Node 2's finger table looks like this:
  1:   9
  2:   9
  4:   9
  8:  12
  16: 20

Example: 2.lookup(13)
  2.closest_preceding(13) is 12
    so 2 forwards to 12
  13 is in (12, 20)
    so 12 returns 20

There's a complete tree rooted at every node
  Starts at that node's row 0
  Threaded through other nodes' row 1, &c
  Every node acts as a root, so there's no root hotspot
    This is *better* than simply arranging the nodes in one tree

What if finger tables are wrong?
  Too far along ring?
    e.g. node 2's "8" finger points to 20, not 12
    2.lookup(13):
      forwards to 9
      9's successor is 12
        so 9 forwards to 12
      12's successor is 20
        so 12 returns 20
  Too close?
    e.g. node 2's "8" finger points to 9, not 12
    2.lookup(13)
      forwards to 9
      same as before, via successor pointers

Note that correctness depends on successors, not finger pointers
  fingers are only about speed

How does a new node acquire correct tables?
  General approach:
    Assume system starts out w/ correct routing tables.
    Use routing tables to help the new node find information.
    Add new node in a way that maintains correctness.
  Issues a lookup for its own key to any existing node.
    Finds new node's successor.
    Ask that node for its finger table.
  At this point the new node can forward queries correctly:
    Tweak its own finger table as necessary.

Does routing *to* us now work?
  If new node doesn't do anything,
    query will go to where it would have gone before we joined.
    I.e. to the existing node numerically closest to us.
  So, for correctness, we need to let people know that we are here.
    Only need to ensure successor pointers are correct

Straw man: just tell predecessor to use use as successor
  Why doesn't this work?
  Concurrent joins!
  Old: 40 48
  44 and 46 join at the same time
  both set successor to 48
  44 tells 40 to use 44 as successor
    maybe 44 accepts some put()s
  46 tells 40 to use 46 as successor
    now 44 and data on it can't be found!

Chord join algorithm:
  Figure 7
  Each node keeps track of its current predecessor.
  When you join, tell your successor that its predecessor has changed.
  Periodically ask your successor who its predecessor is:
    If that node is closer to you, set successor to that node

Does this fix concurrent joins?
  E.g., the 40 44 46 48 example
  44 and 46 may sort themselves out
    but still not part of ring
  finally 40 asks 48 what 48's predecessor is
    48 says "46"
  then 40 walks backwards to 44

Everyone must also continue to update their finger tables:
  Periodically lookup your n + 2^i-th key

How to lookup if there are failed nodes?
  Assume nodes fail w/o warning. Strictly harder than graceful departure.
  If finger table entry doesn't respond:
    Re-route via lower finger table entry.
  What if successor doesn't respond?
    Failed node might have been closest to key ID!
    Need to know next-closest.
    Maintain a _list_ of successors: r successors.
      If you expect really bad luck, maintain O(log N) successors.
    We can route around failure.

How to repair finger table due to failure?
  Periodically re-lookup each entry.
  Lookup's failure re-tries will find correct live successor.
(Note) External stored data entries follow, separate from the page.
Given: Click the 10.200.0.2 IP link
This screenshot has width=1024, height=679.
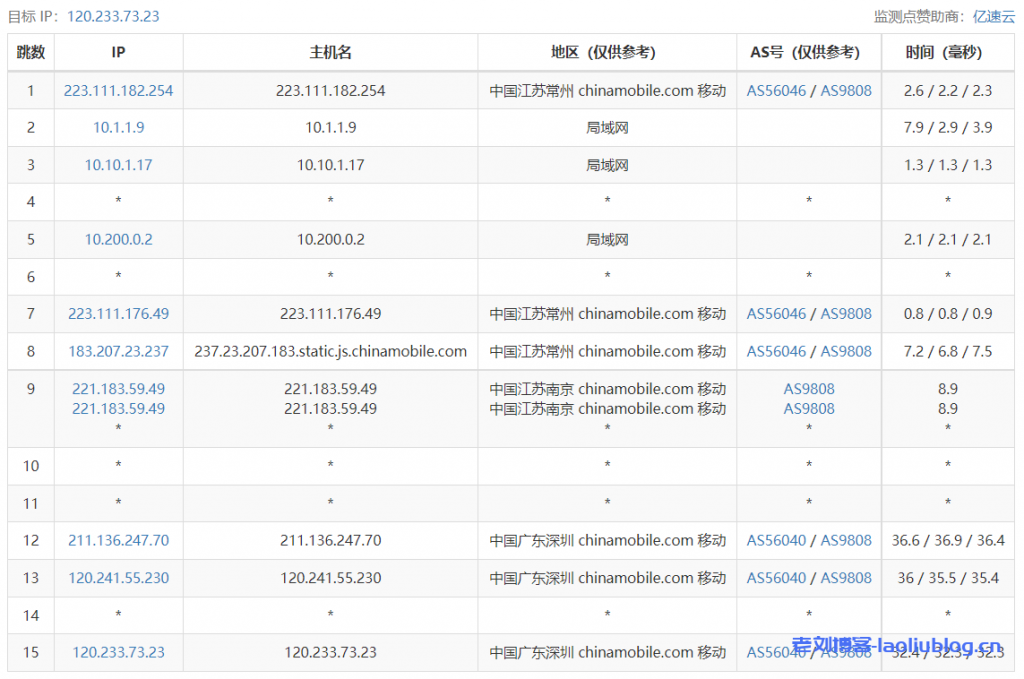Looking at the screenshot, I should click(x=118, y=240).
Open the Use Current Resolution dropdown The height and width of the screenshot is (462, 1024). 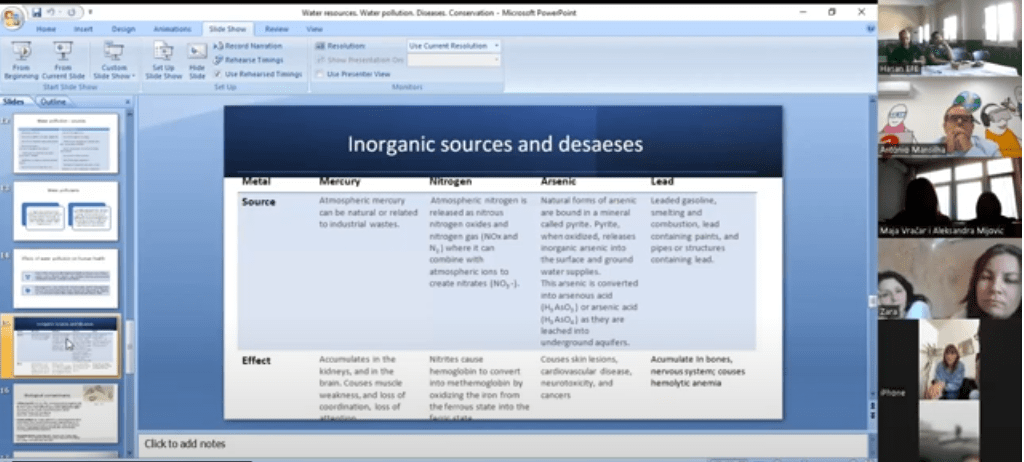tap(453, 46)
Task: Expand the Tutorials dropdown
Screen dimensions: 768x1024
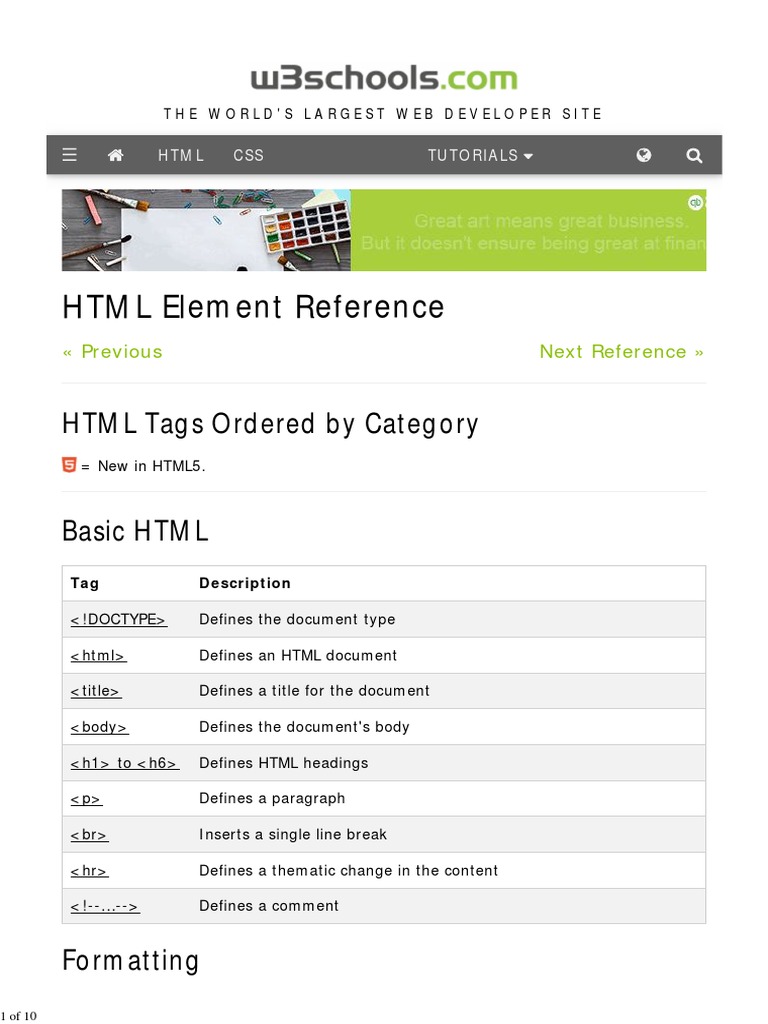Action: 480,155
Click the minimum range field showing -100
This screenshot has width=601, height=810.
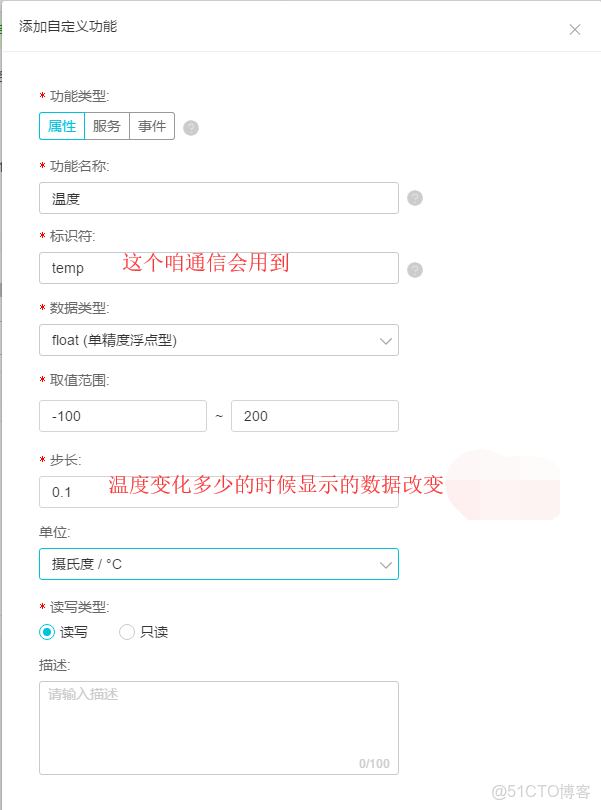[x=122, y=416]
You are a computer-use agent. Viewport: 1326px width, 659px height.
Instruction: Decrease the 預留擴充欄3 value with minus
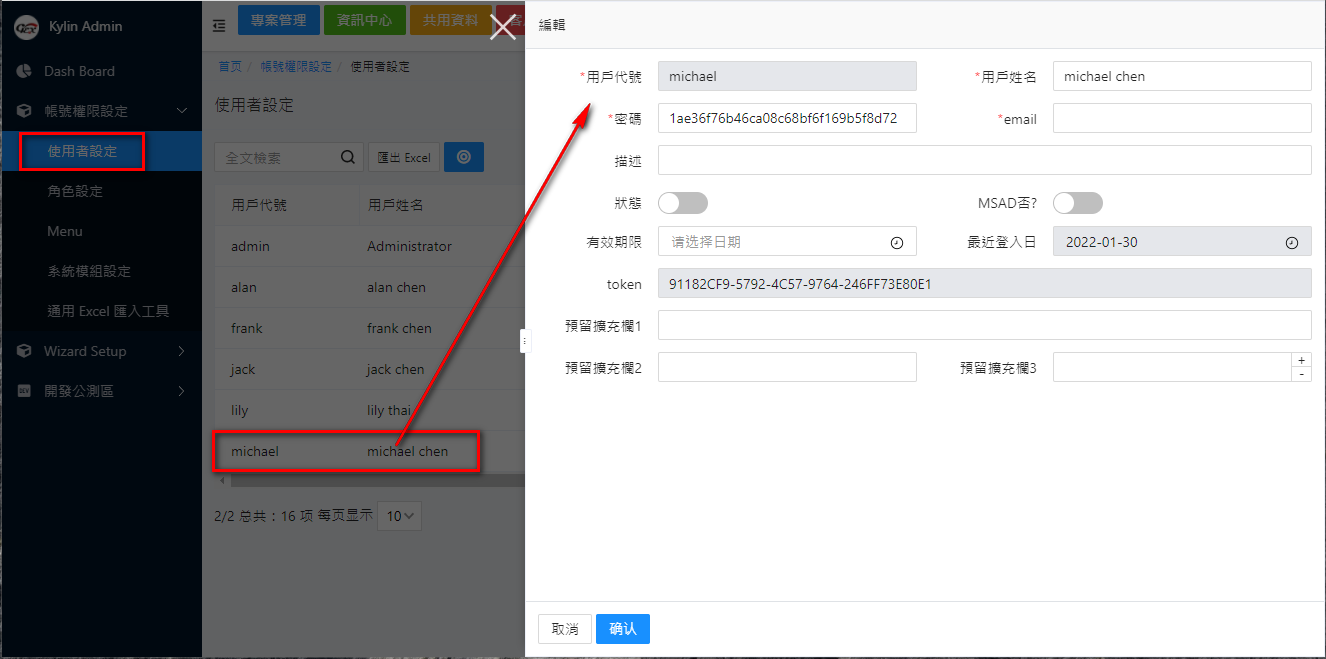[x=1301, y=374]
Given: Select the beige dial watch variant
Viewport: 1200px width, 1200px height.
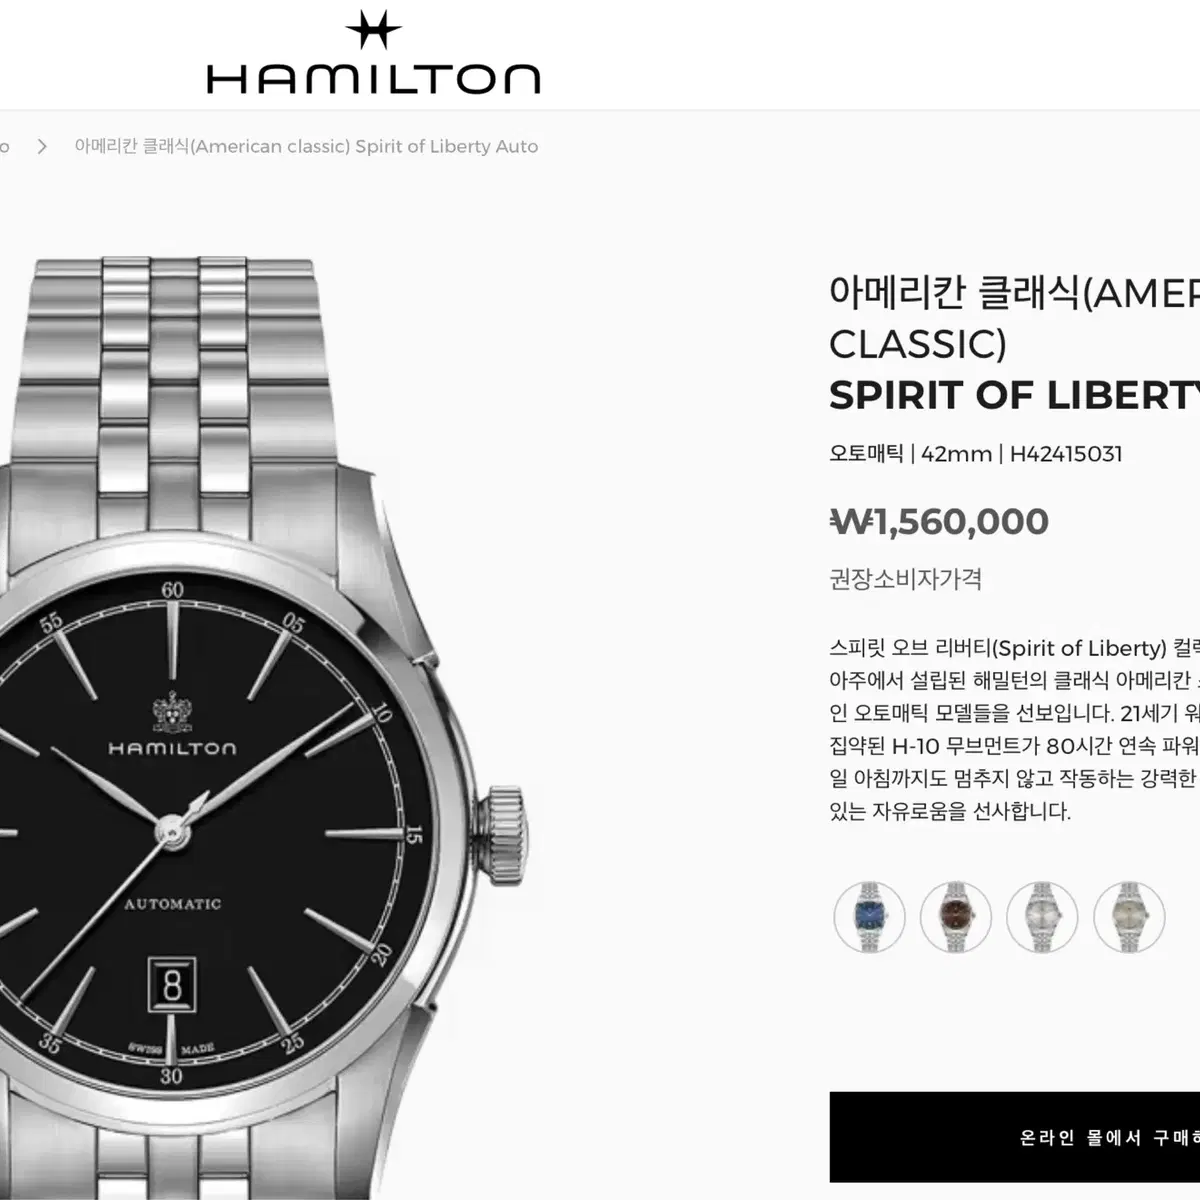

How *long* will a lookup take?
  [diagram]

Locality
  Lookup takes log(n) messages.
    But they are to random nodes on the Internet!
    Will often be very far away.
  Can we route through nodes close to us on underlying network?
  This boils down to whether we have choices:
    If multiple correct next hops, we can try to choose closest.
  Chord doesn't allow much choice
    Many fingers, but ID-progress vs proximity tradeoff
  But fingers need not be exact for correctness   
  Idea:
    Don't just use succ(n + 2^i) as finger[i]
    Sample nodes in successor list of true finger, pick closest.
    "Closest" = lowest ping time.

What's the effect?
  Individual hops are lower latency.
  But less and less choice (lower node density) as you get close in ID space.
  So last few hops likely to be very long. 
  Thus you don't *end up* close to the initiating node.
    You just get there quicker.

Can a DHT node forge data?
  key = SHA1(value)
  If client knows key, client knows how to check
  Servers reject put()s that don't check out
  Clients reject get()s

Can a DHT node claim that data doesn't exist?
  Yes, though perhaps you can check other replicas

Can a host join w/ IDs chosen to sit under every replica?
  Or "join" many times, so it is most of the DHT nodes?
  Can we prevent node from choosing any ID?

How to allow updates?
  Same key, different value.
  Can't have key = SHA1(value)
  Can't have arbitrarily updatable values
    How to check that the value is correct?
  Maybe have each value owned by someone
    And require value to be signed
    But DHT nodes may not know who should sign a value
    And thus they cannot reject a bad put()
  Maybe nodes only allow put() when
    key = SHA1(value), or
    key = public key, value is signed

How to build a s/w distribution service on a DHT?
  Need updates.
  Need to spread load for popular releases.
  Need availability.
  Split distro into a big set of blocks.
  put() each block into DHT.
  put() replicas on successors to block's key.
  Each distro has a public key, well known.
  get(pubkey) = {list of keys, signature}
  Now fetches are spread over many DHT servers.
    Large aggregate capacity.

Does anyone use DHTs?
  Many research systems (e.g. next paper)
  Amazon Dynamo
  Some distributed BitTorrent trackers
  A few p2p file sharing / p2p indexing systems
  Maybe Skype

Retrospective
  log(n) is a lot
    many hops -> many chances for timeout
    one-hop (full knowledge) attractive for modest-sized systems
  proximity is hard
    internet-scale often means internet-scale delays
    delays are often human-perceptible
  hard to guarantee data will be there
    hard to replicate for failures
    hard to guarantee you'll find a key if it is there
  lots of security problems in an open system
  put/get too restrictive
    often want servers to do more computation near data
    e.g. keyword search
  conclusions:
    maybe private rather than public?
    maybe not internet-wide?
    maybe one-hop rather than routing?
    maybe application-tailorable library rather than separate service?
    maybe "soft state" or cache rather than store real data?
    next paper (CoralCDN) uses DHTs in many of these ways